Supplied text:

*****

Wednesday night’s 6-3 home drubbing of the Philadelphia Flyers extended the Oilers’ jaw-dropping early record to 6-1-0 and exaggerated every characteristic of the team’s success so far almost to self-parody levels.

We know the Oilers have relied heavily on their top two lines for offense thus far. Well, Connor McDavid rattled off five points, and Leon Draisaitl had three. Through seven games, they sit 1-2 in NHL scoring at 17 and 15 points, respectively. The Oilers’ forwards have scored 24 goals this season, and McDavid, Draisaitl, and James Neal have 79.1 percent of them.

We know the Oilers’ power play has absolutely sizzled so far. It converted both opportunities Wednesday and sits at a league-best 45.5 percent now.

We know the Oilers have been outchanced in most of their games. The Flyers outshot them 52-22, including 25-4 in the third period, albeit they were buoyed by four power plays in that frame alone. Edmonton has now been outshot and out-attempted in six of its seven games so far and sits 27th in 5-on-5 Corsi.

We know the Oilers have put pucks in the net with remarkable accuracy. They beat Brian Elliott and Carter Hart six times on 22 shots Wednesday. For the season, the Oilers lead the NHL in shooting percentage at 15.64. For perspective, the best shooting percentage in the league last year across 82 games belonged to the Lightning at 12.17.

Everything – everything – has gone right for the Oilers so far this season, and they essentially “played the hits” Wednesday night. Does that mean it’s time to panic and predict a massive regression to the mean in the weeks and months to come? Maybe – but the good news is the organization is not blind to the idea at all.

Speaking on the phone yesterday, hours before Edmonton won its sixth game of the year, it was GM Ken Holland who broached the subject of shooting percentage and regression. He gets it.

“It’s going to come back to a more realistic number,” Holland said. “You’re going to need some other numbers to come up to offset that so you can continue to win.”

And where must the offsetting numbers come from? It’s obvious: depth scoring. Neal was brought in for that, and Holland said the idea was always to give Neal a bigger role than he had in Calgary, simply because the Flames were a much deeper team and the Oilers needed Neal’s net-front presence on the power play out of necessity.

“I talk to GMs and players about the importance of building your resume,” Holland said. “And once you’ve built that resume, and you look at the Guide and Record book, and it says James Neal produced 20 goals 10 years in a row before Calgary, so you’re hoping a change of scenery is going to get him back to the level he produced at prior to the year in Calgary.

*****

Recorded data:
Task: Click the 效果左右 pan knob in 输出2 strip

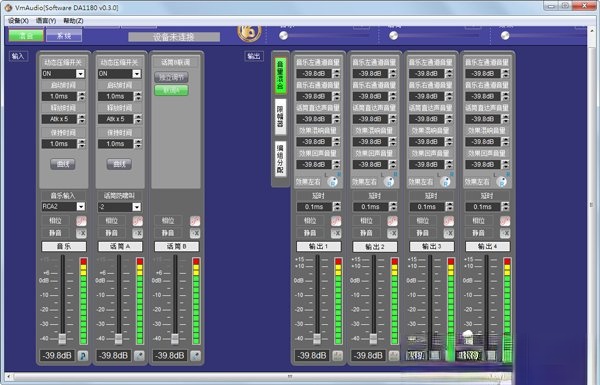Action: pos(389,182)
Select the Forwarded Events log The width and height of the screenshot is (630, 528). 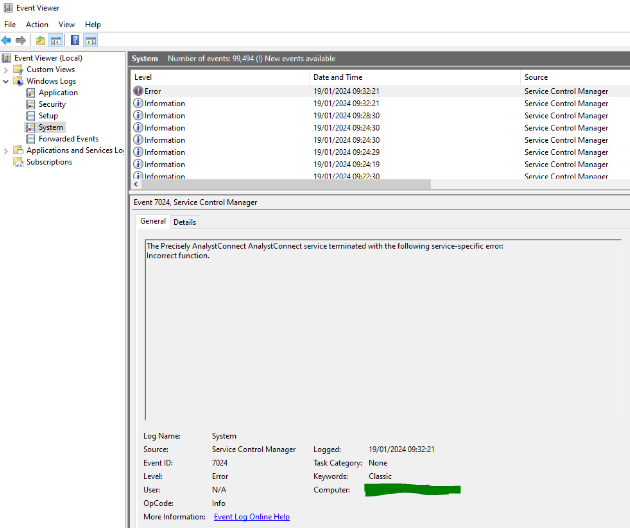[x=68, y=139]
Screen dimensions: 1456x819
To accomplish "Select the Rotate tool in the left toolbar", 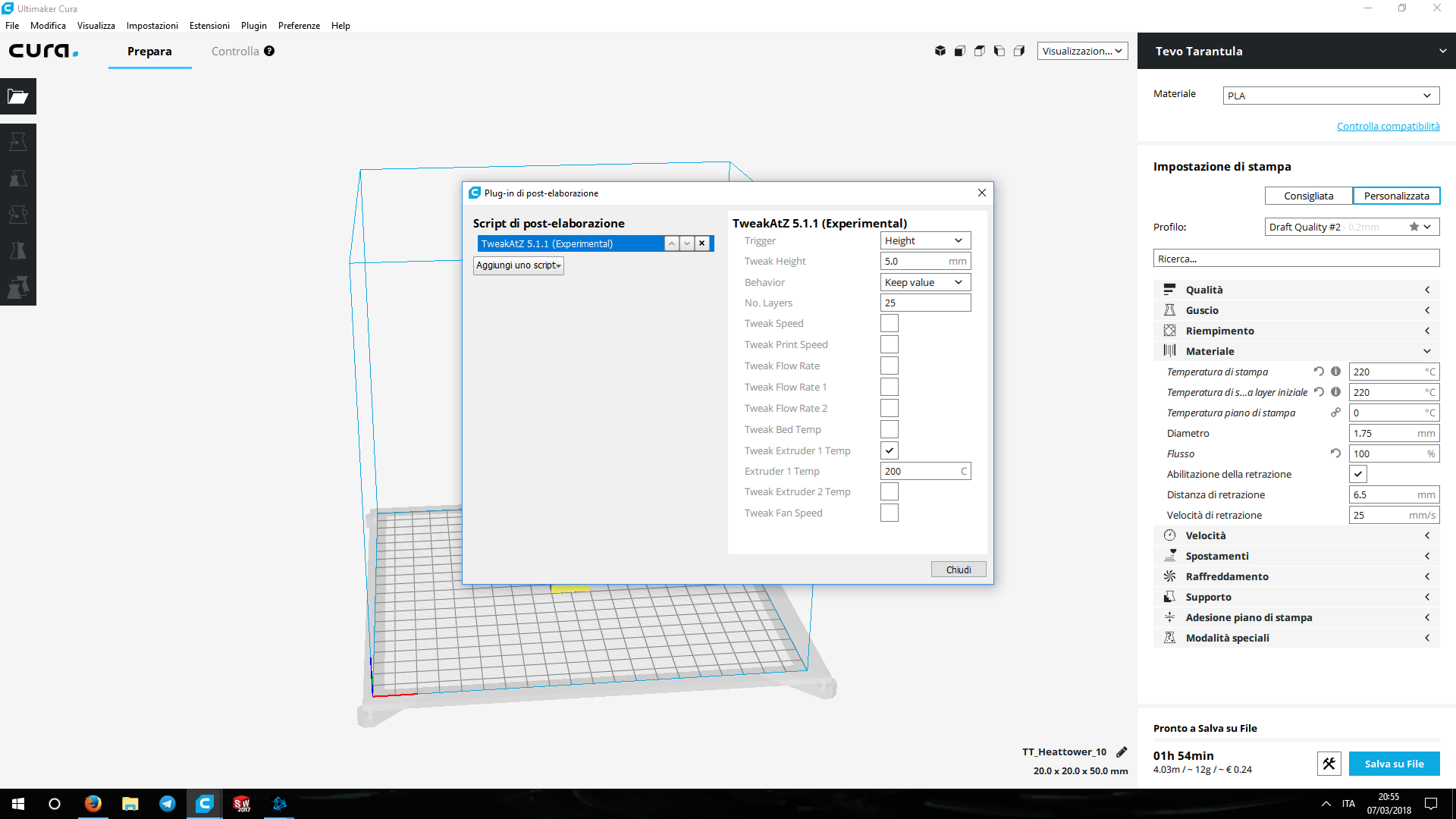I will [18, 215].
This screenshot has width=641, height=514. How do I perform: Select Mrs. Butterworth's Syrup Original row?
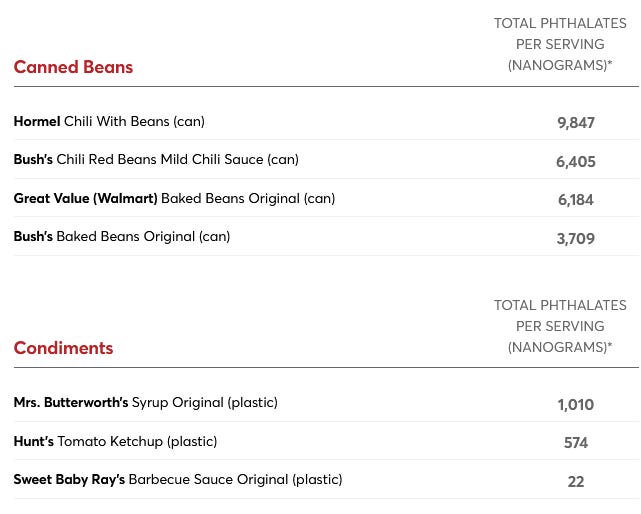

*****

Requirements:
A – Print the part of the Oilers article that opens with the words "We know the Oilers’" and closes with "in 5-on-5 Corsi.".
B – According to the Oilers article, why was the idea always to give James Neal a bigger role in Edmonton than he had in Calgary? Answer in one to three sentences.
The rows have no role in this work.

Final answers:
A –
We know the Oilers’ power play has absolutely sizzled so far. It converted both opportunities Wednesday and sits at a league-best 45.5 percent now.

We know the Oilers have been outchanced in most of their games. The Flyers outshot them 52-22, including 25-4 in the third period, albeit they were buoyed by four power plays in that frame alone. Edmonton has now been outshot and out-attempted in six of its seven games so far and sits 27th in 5-on-5 Corsi.

B – The Flames were a much deeper team than the Oilers. Edmonton needed Neal's net-front presence on the power play out of necessity.